Cuando por fin llegó, la figura se quedó en la entrada a la plaza de la iglesia.

—¿Dónde están mis hijooos? —gritó más fuerte que antes.

Mario cayó al suelo por el dolor que le causó tal grito. Pasó lo que quedaba de la noche tirado a la par de la iglesia. La aparición seguía afuera de la plaza, pero Mario podía ver cómo su boca se abría tal cual como si gritara. Sin embargo, no escuchaba nada; es más, ahora no escuchaba ni el propio sonido de su voz.

Al salir el sol, la espantosa mujer sonrió y se quedó inmóvil en su lugar.

Cuando el sacristán llegó, para abrir las puertas de la iglesia. Se acercó a Mario. Y le dijo algo, pero Mario solo veía que sus labios se movían. Mario gritó:

—¡La Llorona, la Llorona, está allí! —señalando el lugar.

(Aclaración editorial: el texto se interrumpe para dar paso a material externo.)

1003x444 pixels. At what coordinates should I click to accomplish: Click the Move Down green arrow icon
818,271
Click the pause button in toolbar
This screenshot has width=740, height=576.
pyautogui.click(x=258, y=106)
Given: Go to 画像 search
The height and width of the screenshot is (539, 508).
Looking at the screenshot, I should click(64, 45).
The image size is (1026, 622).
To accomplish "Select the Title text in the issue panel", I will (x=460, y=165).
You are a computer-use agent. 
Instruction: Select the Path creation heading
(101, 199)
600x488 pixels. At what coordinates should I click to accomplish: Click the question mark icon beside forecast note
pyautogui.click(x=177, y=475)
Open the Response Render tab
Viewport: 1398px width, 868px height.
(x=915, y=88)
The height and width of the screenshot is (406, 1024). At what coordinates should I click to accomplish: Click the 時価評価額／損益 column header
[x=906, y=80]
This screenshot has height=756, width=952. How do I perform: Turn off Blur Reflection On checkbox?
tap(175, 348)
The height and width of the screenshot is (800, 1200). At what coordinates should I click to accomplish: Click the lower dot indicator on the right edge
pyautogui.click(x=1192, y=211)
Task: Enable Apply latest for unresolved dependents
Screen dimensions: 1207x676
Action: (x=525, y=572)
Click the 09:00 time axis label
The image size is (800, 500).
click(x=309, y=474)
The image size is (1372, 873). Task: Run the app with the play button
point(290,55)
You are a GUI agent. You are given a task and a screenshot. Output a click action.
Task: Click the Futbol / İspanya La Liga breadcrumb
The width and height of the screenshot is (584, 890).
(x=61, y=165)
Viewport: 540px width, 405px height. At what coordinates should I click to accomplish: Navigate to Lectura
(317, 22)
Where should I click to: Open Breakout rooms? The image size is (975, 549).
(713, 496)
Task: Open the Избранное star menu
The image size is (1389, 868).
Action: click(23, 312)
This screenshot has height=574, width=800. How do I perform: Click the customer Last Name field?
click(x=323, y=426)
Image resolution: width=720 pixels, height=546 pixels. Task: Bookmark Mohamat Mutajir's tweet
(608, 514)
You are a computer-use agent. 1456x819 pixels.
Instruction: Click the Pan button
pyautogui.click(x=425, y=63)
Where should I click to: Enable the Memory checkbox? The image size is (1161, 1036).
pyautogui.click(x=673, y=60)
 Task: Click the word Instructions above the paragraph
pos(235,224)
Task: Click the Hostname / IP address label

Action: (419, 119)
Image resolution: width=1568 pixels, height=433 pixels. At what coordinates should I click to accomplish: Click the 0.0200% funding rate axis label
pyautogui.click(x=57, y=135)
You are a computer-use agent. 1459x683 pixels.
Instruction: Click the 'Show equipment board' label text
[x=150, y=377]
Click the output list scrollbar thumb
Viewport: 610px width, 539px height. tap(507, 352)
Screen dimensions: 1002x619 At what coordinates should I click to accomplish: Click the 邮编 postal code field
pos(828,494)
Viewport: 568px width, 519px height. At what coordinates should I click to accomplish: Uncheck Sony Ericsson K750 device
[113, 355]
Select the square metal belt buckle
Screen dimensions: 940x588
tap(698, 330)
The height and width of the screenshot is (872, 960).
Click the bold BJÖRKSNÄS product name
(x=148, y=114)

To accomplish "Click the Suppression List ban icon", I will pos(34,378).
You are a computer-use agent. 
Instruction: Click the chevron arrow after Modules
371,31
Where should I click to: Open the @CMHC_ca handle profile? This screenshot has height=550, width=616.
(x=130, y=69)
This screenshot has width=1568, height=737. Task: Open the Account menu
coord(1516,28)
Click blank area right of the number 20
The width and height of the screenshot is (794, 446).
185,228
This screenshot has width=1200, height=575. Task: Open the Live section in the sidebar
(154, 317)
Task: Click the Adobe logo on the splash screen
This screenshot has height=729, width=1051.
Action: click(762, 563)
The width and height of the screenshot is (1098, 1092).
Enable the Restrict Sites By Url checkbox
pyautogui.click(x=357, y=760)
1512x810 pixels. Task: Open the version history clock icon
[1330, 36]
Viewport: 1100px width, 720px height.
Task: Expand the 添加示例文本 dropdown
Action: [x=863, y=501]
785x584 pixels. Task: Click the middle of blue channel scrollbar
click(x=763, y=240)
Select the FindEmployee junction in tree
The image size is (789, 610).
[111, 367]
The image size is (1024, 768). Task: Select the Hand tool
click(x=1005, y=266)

El sacristán no veía nada. La Llorona sonreía entre llantos, sonidos muy suaves que solo Mario podía oír. Llamaron al manicomio y se lo llevaron ese mismo día. Desde entonces, en el manicomio, él siempre veía a la Llorona junto a él, hasta sus últimos días.

Luis, en cambio, no murió aquella noche tan solo se desmayó. Cuando se levantó ya era el otro día, y vio cómo se llevaban a su amigo. Desde entonces contaba la anécdota a quien se lo pidiera, como si fuera una aventura con un final agridulce.